You can also use the CLI interface via Python module or Python script:
Sub-Commands are:

  • convert: Convert Chinese text using OpenCC
  • office: Convert Office document Chinese text using OpenCC
  • pdf: Convert extracted PDF document text using OpenCC

convert

python -m opencc_pyo3 convert --help
usage: opencc-pyo3 convert [-h] [-i <file>] [-o <file>] [-c <conversion>] [-p] [--in-enc <encoding>] [--out-enc <encoding>]

options:
  -h, --help            show this help message and exit
  -i, --input <file>    Read original text from <file>.
  -o, --output <file>   Write converted text to <file>.
  -c, --config <conversion>
                        Conversion configuration: s2t|s2tw|s2twp|s2hk|t2s|tw2s|tw2sp|hk2s|jp2t|t2jp
  -p, --punct           Enable punctuation conversion. (Default: False)
  --in-enc <encoding>   Encoding for input. (Default: UTF-8)
  --out-enc <encoding>  Encoding for output. (Default: UTF-8)

office

Support OpenOffice documents and Epub (.docx, .xlsx, .pptx, .odt, .ods, .odp, .epub)

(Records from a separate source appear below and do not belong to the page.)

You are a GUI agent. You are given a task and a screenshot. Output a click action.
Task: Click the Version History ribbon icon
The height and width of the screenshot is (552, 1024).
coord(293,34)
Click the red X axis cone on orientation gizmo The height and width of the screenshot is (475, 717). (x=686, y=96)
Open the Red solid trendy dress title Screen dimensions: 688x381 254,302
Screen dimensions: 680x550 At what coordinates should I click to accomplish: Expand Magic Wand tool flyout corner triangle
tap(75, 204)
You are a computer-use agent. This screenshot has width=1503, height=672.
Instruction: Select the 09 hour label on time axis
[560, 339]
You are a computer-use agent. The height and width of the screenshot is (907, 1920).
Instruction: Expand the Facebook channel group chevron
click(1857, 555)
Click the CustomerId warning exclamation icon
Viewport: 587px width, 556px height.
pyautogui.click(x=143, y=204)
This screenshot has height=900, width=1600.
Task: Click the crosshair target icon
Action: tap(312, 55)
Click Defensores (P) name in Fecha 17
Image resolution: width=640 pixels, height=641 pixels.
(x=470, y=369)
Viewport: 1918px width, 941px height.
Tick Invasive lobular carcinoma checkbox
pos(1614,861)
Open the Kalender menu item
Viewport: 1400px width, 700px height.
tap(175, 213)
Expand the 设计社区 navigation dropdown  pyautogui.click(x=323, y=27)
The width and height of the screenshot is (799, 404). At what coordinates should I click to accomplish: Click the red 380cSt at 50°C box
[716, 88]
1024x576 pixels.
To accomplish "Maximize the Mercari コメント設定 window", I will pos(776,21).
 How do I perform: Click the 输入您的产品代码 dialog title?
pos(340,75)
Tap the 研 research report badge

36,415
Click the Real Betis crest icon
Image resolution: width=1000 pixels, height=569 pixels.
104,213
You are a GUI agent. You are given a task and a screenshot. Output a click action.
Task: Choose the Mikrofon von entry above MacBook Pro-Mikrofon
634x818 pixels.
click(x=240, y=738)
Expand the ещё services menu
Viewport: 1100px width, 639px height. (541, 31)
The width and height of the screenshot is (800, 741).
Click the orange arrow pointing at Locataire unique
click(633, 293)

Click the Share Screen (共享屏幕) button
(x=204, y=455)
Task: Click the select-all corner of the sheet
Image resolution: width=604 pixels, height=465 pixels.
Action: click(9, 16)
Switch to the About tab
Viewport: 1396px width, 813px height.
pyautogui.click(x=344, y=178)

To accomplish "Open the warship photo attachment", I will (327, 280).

python -m opencc_pyo3 office --help                                         
usage: opencc-pyo3 office [-h] [-i <file>] [-o <file>] [-c <conversion>] [-p] [-f <format>] [--auto-ext] [--keep-font]

options:
  -h, --help            show this help message and exit
  -i, --input <file>    Input Office document from <file>.
  -o, --output <file>   Output Office document to <file>.
  -c, --config <conversion>
                        conversion: s2t|s2tw|s2twp|s2hk|t2s|tw2s|tw2sp|hk2s|jp2t|t2jp
  -p, --punct           Enable punctuation conversion. (Default: False)
  -f, --format <format>
                        Target Office format (e.g., docx, xlsx, pptx, odt, ods, odp, epub)
  --auto-ext            Auto-append extension to output file
  --keep-font           Preserve font-family information in Office content

PDF

Support PDF files as input, with built-in text extraction and OpenCC-based conversion powered by opencc-fmmseg (available since v0.8.4).

This command allows you to extract Chinese text from PDF documents, optionally apply CJK-aware paragraph reflow, and convert the result using OpenCC configurations.

Note
Only text-embedded (searchable) PDF documents are supported.
Scanned or image-only PDFs without an embedded text layer are not currently supported.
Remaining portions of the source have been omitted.